Pictured scanning the first medicine in Ireland under new legislation to further protect patients from the threat of counterfeit medicines, at Conefrey's Care Plus pharmacy, Pearse Street, Dublin 2 were Leonie Clarke, General Manager, IMVO with Tomas Conefrey, Pharmacist. (Photo: Fennell Photography)

A new national and European system, giving patients further protection from the threat of counterfeit medicines came into effect on Saturday, 9th February.

Throughout Europe, medicine packs will have enhanced tamper-proof measures and will now carry a barcode with a unique serial number so that each pack can be scanned in a pharmacy.

It will be checked against a central database to ensure the product is legitimate before handover to a patient.
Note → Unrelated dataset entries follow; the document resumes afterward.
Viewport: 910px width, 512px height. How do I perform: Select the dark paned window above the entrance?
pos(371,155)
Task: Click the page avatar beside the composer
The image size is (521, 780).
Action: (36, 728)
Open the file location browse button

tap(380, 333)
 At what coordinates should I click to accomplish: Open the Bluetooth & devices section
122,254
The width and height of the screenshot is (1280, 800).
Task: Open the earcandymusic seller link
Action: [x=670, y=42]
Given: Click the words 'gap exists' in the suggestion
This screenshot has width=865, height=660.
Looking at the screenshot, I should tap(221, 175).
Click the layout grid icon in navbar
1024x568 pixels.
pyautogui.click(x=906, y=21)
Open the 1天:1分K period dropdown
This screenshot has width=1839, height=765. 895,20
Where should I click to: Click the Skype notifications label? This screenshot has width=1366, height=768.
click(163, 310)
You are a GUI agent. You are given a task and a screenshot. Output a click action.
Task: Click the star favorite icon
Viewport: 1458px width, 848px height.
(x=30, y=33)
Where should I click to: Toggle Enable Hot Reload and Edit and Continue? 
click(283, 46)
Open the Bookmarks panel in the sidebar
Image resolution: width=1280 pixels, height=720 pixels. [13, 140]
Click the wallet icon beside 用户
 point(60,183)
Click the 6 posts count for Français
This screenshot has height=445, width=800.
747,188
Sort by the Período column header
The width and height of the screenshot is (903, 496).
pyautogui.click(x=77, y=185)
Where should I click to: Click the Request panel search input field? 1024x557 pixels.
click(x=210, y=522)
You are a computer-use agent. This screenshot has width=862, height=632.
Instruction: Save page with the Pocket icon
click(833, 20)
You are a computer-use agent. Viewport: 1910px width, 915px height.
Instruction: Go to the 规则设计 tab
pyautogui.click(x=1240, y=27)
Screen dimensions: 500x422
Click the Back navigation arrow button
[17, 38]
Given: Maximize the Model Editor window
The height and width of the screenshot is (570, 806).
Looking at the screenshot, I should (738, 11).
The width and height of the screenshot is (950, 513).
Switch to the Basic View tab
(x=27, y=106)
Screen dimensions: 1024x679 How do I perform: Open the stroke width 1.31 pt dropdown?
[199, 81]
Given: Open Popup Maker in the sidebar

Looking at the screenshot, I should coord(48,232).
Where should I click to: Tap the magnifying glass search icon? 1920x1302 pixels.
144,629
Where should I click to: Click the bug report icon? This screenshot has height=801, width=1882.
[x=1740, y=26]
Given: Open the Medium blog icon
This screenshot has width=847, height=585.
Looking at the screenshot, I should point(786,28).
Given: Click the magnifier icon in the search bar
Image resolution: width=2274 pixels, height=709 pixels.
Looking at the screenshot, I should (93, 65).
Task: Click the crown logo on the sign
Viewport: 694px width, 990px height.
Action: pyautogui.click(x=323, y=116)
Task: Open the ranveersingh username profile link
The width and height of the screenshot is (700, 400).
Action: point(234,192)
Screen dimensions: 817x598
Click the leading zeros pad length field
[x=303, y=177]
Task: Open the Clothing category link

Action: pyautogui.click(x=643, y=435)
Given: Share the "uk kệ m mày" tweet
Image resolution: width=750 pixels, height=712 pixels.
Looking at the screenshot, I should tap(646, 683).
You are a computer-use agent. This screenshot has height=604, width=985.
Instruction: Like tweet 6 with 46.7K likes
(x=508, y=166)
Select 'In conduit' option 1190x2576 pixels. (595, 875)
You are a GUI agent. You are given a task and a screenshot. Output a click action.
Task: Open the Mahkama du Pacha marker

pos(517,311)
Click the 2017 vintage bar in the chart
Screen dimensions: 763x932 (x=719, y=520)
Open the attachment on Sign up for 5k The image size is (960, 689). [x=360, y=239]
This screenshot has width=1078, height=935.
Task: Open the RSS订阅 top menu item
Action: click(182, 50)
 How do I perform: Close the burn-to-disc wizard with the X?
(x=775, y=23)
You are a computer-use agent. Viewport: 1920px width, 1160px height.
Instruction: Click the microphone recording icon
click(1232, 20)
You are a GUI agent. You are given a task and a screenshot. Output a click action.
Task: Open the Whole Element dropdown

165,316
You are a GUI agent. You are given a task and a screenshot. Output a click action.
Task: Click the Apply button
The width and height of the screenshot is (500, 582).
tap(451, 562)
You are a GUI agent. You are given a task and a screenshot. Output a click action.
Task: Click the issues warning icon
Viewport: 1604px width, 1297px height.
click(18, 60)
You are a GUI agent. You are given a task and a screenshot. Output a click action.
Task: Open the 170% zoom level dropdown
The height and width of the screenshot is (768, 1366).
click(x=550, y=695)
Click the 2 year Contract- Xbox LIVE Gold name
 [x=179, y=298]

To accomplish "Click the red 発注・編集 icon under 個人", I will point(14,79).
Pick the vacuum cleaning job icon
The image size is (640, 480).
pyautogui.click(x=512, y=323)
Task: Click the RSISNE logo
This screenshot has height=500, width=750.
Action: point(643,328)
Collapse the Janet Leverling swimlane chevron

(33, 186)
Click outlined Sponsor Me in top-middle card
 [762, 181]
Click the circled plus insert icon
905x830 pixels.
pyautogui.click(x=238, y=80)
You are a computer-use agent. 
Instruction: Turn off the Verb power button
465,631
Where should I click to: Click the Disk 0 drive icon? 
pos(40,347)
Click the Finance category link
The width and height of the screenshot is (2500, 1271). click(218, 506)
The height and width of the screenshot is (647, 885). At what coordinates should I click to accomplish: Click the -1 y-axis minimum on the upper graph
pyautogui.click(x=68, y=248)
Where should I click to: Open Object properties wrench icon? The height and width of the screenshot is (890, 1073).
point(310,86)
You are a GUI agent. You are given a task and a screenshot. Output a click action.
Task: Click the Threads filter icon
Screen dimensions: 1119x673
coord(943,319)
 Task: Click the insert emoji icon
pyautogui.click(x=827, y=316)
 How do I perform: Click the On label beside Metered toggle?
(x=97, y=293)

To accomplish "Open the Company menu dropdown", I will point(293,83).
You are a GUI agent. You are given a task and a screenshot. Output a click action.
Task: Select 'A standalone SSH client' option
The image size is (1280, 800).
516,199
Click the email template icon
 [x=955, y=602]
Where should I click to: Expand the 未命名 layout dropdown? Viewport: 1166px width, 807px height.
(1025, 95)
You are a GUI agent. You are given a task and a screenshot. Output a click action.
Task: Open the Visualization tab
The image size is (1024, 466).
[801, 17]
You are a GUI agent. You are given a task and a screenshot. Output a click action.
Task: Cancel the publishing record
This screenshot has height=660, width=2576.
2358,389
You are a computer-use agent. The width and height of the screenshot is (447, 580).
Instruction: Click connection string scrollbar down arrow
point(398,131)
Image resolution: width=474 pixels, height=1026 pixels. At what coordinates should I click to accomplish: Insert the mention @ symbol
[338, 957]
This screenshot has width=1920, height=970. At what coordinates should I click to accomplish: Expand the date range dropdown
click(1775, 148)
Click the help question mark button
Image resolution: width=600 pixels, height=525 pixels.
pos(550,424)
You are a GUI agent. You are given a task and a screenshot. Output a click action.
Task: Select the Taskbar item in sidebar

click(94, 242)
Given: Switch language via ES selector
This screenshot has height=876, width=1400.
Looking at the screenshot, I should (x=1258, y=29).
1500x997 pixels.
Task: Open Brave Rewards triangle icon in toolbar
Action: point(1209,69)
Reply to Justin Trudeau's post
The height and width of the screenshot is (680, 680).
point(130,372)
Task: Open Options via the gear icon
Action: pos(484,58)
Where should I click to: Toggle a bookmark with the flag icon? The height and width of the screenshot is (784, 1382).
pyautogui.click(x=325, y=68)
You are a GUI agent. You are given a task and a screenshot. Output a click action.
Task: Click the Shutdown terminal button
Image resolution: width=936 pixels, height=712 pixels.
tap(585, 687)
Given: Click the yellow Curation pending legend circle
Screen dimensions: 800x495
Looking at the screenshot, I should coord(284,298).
Established and managed by the Irish Medicines Verification Organisation (IMVO), the new national system provides an additional layer of security to protect the supply of medicines at pharmacy and patient level.

Ireland is now in compliance with the EU Falsified Medicines Directive (FMD), which provides more safeguards and security to ensure Irish patients will continue to have absolute confidence in the medicines they receive from their pharmacy.


For the next number of months, medicine packs with and without the individual serial number will be available at the same time as the existing stocks are gradually replaced by new packs with safety features.

There is also a period of time allowed to bed in the new system across the country so alerts will be monitored and managed without any impact on medicine supply during this ‘use and learn’ phase.

Patients will see the new safety features appear on medicine packs as they come onto the market this year.

Each pack will have a: Barcode (2D matrix barcode) containing data unique to that pack; and anti-tamper device to provide assurances that the pack has not been interfered with, e.g. glued flap, sticky seal, plastic break-seal.

Each pharmacy now has a scanner to check each pack before it is dispensed to the patient.

The scanner connects to a central database of prescription-only medicines manufactured, distributed and supplied for sale in Ireland.


Although there has been no risk or reported incidents at pharmacy level from counterfeit or falsified medicines in Ireland, other countries have had issues so this new system provides further security and protection for Irish patients now and into the future.

Counterfeit medicines can pose serious risks to health, as there is no guarantee of their quality or safety.